Start of Block

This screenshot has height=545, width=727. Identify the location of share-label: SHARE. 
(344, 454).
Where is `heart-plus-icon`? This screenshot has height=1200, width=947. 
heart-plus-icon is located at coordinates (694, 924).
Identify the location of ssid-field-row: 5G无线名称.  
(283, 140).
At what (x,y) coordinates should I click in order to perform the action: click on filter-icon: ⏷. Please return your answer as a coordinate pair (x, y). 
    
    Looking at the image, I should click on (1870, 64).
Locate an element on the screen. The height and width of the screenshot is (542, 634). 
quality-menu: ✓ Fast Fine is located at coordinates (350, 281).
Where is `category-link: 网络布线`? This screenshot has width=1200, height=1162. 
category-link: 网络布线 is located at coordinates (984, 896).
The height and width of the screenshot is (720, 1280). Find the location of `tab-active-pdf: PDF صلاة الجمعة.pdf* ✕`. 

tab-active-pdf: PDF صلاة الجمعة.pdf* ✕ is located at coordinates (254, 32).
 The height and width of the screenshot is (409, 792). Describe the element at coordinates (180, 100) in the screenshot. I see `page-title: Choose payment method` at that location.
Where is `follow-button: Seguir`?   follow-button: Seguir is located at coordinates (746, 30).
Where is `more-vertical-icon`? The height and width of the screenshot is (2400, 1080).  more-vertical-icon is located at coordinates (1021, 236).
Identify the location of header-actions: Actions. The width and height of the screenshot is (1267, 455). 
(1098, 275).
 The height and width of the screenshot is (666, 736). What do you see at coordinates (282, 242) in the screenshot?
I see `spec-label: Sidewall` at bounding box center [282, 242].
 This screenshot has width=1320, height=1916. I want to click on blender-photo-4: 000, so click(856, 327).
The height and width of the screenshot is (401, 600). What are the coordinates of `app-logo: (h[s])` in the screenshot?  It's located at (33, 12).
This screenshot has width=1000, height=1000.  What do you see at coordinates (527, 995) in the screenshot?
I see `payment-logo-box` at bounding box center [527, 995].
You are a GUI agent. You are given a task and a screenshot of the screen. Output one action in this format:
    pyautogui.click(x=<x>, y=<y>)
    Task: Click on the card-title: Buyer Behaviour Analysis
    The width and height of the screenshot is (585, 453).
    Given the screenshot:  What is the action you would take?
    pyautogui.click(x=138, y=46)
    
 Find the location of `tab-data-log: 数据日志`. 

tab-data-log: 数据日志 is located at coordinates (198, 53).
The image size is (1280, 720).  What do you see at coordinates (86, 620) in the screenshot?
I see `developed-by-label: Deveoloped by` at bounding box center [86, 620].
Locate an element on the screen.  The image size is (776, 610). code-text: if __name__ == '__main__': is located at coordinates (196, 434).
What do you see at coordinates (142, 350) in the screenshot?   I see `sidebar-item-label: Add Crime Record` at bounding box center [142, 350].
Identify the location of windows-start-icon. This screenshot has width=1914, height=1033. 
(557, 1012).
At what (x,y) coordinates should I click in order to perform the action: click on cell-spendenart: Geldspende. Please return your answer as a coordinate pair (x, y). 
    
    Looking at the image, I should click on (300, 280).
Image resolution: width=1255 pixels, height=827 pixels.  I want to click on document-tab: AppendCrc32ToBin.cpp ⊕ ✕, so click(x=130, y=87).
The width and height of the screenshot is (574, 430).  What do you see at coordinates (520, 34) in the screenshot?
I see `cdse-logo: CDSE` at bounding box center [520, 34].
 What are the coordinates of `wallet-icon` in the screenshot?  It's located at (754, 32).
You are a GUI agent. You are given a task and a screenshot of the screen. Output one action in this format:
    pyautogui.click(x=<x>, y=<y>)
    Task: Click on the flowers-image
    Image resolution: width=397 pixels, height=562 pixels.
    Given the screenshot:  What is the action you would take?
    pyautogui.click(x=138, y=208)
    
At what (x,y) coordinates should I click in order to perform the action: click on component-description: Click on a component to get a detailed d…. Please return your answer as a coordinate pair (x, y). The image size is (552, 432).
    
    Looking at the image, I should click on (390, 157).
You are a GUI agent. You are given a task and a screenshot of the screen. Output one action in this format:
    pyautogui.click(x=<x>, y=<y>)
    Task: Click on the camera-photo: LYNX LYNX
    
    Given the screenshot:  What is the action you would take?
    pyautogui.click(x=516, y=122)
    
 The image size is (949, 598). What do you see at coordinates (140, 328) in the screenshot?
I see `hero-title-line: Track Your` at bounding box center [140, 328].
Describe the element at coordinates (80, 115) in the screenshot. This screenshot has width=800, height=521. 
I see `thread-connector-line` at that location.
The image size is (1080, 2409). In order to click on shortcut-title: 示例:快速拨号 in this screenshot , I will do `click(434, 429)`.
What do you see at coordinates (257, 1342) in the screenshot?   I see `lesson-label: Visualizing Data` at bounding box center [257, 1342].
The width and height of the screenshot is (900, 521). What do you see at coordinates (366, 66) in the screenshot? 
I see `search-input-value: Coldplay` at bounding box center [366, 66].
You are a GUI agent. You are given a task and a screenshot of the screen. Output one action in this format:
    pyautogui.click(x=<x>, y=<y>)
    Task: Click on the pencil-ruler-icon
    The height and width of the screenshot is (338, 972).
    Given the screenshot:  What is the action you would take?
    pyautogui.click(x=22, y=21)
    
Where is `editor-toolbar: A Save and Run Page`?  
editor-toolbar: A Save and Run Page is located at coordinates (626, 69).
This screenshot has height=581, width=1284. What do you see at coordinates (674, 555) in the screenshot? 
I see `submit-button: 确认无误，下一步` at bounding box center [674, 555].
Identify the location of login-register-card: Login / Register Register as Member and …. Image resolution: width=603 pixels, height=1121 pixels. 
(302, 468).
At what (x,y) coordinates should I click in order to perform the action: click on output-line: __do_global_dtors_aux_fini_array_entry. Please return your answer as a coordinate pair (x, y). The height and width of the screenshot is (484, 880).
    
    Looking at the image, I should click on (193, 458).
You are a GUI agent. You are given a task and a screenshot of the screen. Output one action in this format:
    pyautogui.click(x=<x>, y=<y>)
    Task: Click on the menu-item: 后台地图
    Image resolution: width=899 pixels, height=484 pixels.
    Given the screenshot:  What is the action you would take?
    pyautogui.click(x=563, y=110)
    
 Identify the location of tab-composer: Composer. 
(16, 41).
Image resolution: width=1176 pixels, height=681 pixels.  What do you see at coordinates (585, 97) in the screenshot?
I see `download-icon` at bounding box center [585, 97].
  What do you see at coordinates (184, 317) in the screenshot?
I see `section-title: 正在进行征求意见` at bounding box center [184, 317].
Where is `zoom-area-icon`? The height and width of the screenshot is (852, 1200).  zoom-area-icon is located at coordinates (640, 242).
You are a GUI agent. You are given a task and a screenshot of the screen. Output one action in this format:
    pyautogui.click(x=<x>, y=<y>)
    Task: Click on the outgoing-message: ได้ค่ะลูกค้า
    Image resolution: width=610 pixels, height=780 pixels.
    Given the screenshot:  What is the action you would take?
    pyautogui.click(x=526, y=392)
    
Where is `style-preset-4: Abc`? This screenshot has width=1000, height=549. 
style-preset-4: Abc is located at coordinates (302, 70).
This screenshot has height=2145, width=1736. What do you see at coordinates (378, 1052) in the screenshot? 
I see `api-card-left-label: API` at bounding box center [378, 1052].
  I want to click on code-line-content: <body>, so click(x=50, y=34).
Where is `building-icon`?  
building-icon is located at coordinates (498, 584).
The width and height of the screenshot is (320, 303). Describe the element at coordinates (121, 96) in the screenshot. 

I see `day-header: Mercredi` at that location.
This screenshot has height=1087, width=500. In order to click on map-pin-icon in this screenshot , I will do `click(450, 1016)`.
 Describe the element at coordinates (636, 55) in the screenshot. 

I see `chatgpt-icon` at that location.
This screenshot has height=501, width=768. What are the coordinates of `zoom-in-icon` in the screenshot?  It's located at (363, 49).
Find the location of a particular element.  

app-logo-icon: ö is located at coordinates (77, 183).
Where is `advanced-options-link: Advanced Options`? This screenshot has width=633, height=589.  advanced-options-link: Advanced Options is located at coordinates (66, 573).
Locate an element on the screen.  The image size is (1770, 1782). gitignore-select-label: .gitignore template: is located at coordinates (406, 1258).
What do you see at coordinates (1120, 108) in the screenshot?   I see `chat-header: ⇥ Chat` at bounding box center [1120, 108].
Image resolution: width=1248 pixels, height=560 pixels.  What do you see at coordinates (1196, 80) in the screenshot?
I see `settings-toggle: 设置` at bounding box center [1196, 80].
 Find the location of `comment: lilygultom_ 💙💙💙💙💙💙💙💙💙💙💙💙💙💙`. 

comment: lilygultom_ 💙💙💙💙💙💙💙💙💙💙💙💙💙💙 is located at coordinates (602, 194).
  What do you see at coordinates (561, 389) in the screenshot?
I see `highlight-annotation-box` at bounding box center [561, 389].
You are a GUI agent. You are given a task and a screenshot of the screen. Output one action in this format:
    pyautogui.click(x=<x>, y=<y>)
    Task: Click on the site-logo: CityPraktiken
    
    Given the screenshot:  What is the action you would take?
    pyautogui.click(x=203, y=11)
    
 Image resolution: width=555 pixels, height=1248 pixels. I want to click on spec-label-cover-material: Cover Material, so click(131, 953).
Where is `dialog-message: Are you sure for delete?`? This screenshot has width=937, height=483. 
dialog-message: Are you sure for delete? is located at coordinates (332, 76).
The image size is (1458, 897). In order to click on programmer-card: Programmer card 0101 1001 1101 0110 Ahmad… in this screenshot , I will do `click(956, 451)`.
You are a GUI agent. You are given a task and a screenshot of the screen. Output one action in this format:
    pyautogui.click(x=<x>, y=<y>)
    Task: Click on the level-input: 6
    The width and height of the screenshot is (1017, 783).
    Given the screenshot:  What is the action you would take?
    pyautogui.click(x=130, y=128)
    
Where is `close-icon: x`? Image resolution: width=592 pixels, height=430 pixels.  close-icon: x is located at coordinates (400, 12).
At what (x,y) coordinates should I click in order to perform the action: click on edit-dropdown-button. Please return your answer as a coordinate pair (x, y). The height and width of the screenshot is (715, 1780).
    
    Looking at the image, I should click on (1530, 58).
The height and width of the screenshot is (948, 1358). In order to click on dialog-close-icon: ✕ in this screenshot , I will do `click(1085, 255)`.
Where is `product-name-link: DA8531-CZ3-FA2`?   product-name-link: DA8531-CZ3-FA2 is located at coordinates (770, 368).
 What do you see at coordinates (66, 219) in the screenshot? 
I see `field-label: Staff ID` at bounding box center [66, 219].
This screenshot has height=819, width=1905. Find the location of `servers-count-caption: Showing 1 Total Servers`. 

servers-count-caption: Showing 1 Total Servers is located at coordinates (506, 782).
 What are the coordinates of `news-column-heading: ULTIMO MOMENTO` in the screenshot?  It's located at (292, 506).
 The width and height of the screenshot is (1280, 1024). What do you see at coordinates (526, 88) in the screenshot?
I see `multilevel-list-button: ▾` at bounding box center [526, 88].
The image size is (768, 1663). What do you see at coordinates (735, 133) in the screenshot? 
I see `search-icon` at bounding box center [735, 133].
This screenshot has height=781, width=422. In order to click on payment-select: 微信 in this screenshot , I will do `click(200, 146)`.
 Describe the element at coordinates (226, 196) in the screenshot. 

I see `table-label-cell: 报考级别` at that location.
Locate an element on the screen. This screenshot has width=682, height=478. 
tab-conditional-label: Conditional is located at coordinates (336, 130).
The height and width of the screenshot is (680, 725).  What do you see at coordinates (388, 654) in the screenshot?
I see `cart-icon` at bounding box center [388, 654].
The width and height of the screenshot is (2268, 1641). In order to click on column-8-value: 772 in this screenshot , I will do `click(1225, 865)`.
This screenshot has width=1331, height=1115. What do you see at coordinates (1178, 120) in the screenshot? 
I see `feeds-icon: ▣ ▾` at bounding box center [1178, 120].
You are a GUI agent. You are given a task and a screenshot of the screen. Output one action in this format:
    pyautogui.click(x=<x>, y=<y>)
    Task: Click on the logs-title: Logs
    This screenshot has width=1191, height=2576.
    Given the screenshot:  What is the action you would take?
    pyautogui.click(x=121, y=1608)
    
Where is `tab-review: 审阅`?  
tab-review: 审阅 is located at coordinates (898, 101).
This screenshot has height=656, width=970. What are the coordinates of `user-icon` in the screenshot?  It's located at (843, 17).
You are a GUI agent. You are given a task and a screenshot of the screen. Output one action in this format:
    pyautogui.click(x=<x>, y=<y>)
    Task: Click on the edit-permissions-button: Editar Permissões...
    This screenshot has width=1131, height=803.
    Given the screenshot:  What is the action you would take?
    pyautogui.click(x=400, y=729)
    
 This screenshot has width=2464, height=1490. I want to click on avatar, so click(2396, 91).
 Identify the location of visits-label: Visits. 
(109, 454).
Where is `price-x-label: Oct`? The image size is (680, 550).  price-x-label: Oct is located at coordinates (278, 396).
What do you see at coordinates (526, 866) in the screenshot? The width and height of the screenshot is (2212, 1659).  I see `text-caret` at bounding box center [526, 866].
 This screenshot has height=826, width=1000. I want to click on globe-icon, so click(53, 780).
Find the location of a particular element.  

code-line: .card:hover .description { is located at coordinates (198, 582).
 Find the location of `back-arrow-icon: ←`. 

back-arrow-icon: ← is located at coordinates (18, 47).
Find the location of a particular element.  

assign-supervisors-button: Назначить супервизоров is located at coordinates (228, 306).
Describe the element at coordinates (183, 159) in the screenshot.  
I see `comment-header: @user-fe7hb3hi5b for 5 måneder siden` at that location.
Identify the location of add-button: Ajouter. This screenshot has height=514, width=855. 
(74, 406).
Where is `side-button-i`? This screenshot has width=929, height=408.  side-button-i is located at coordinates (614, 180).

End of Block

Exercise instructions:
Repeat the rows word for word, from the first one up to and including the line that contains "Looking at the image, I should click on (1870, 64).".

Exercise solution:
This screenshot has height=545, width=727. Identify the location of share-label: SHARE. 
(344, 454).
Where is `heart-plus-icon`? This screenshot has height=1200, width=947. 
heart-plus-icon is located at coordinates (694, 924).
Identify the location of ssid-field-row: 5G无线名称.  
(283, 140).
At what (x,y) coordinates should I click in order to perform the action: click on filter-icon: ⏷. Please return your answer as a coordinate pair (x, y). 
    
    Looking at the image, I should click on (1870, 64).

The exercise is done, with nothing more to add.